━━━ Supplied passage ━━━

A study published in 2001 reported that sample sizes in the randomized controlled trials (RCTs) published in major orthopaedic journals in 1997 were too small, resulting in low power to detect reasonable effect sizes. Low power is the fundamental reason for the poor reproducibility of research findings and serves to erode a cornerstone of the scientific method. The aim of this study was to ascertain whether improvements have been made in orthopaedic research during the past 2 decades.
The electronic table of contents from the 2016 and 2017 volumes of 7 major orthopaedic journals were searched issue by issue in chronological order to identify possible RCTs. A posteriori (after-the-fact) power to detect small, medium, and large effect sizes, defined by the Cohen d value, were calculated from the sample sizes reported in the studies. The power to detect effect sizes associated with the most commonly used patient-reported outcome measures (PROMs) was also calculated. Finally, the use of a priori power analysis in the included studies was assessed.
In total, 233 studies were included in the final analyses. None of the negative studies had sufficient power (≥0.80) to detect a small effect size. Only between 15.0% and 32.1% of the negative studies had adequate power to detect a medium effect size. When categorized by anatomic region, 0% to 52.6% had adequate power to detect an effect size corresponding to the minimal clinically important difference (MCID). An a priori power analysis was employed in 196 (84%) of the 233 studies. However, the power analysis could not be replicated in 46% of the studies that used a mean comparison.
Although small improvements in orthopaedic RCTs have occurred during the past 2 decades, many RCTs are still underpowered: the sample sizes are still too small to have adequate power to detect what would be deemed clinically relevant.

━━━

● Problem statement
Rewrite the abstract on statistical power in orthopedic trials from "A study published" to "past 2 decades.", changing "sample sizes" to "trial sizes" throughout.

━━━ Supplied material ━━━

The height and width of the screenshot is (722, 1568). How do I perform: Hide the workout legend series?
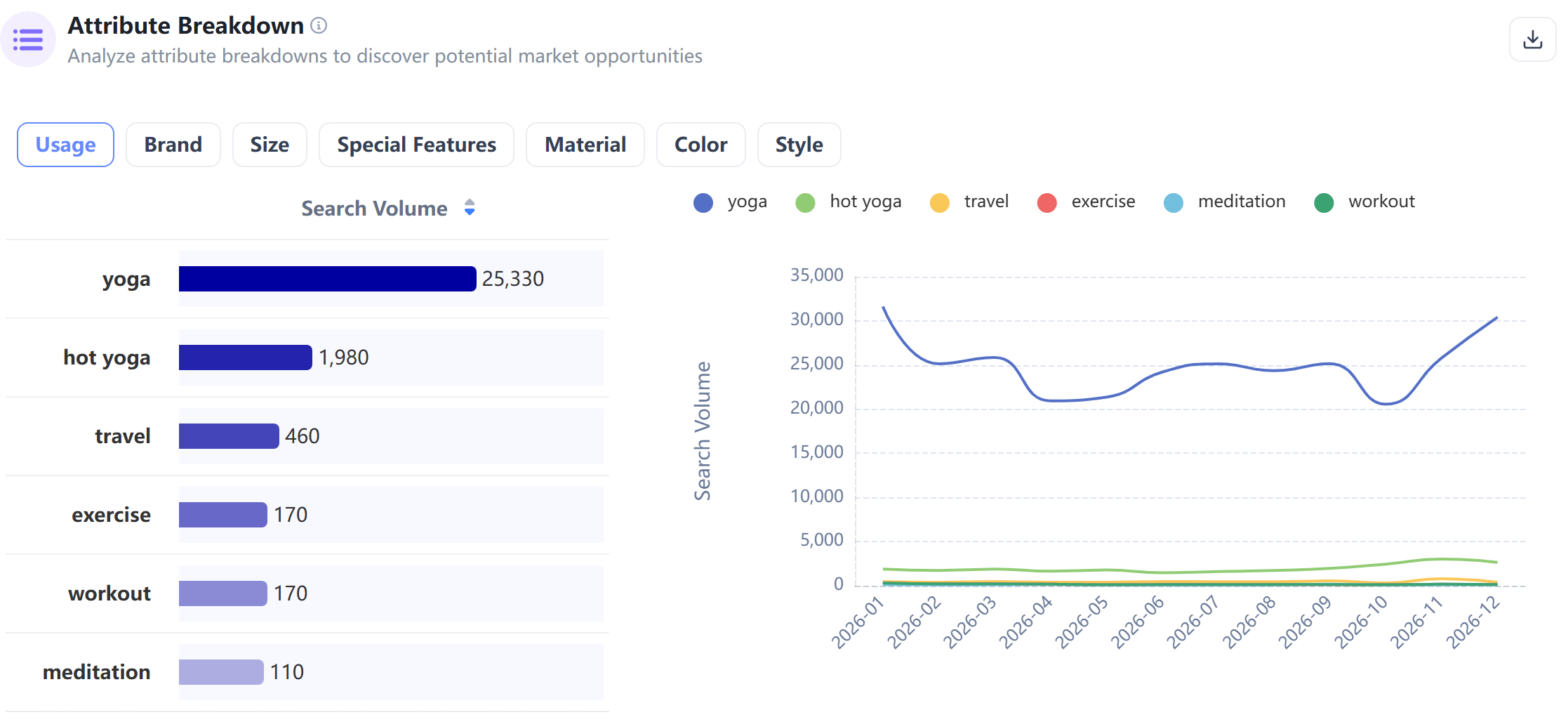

━━━

● Expected answer
A study published in 2001 reported that trial sizes in the randomized controlled trials (RCTs) published in major orthopaedic journals in 1997 were too small, resulting in low power to detect reasonable effect sizes. Low power is the fundamental reason for the poor reproducibility of research findings and serves to erode a cornerstone of the scientific method. The aim of this study was to ascertain whether improvements have been made in orthopaedic research during the past 2 decades.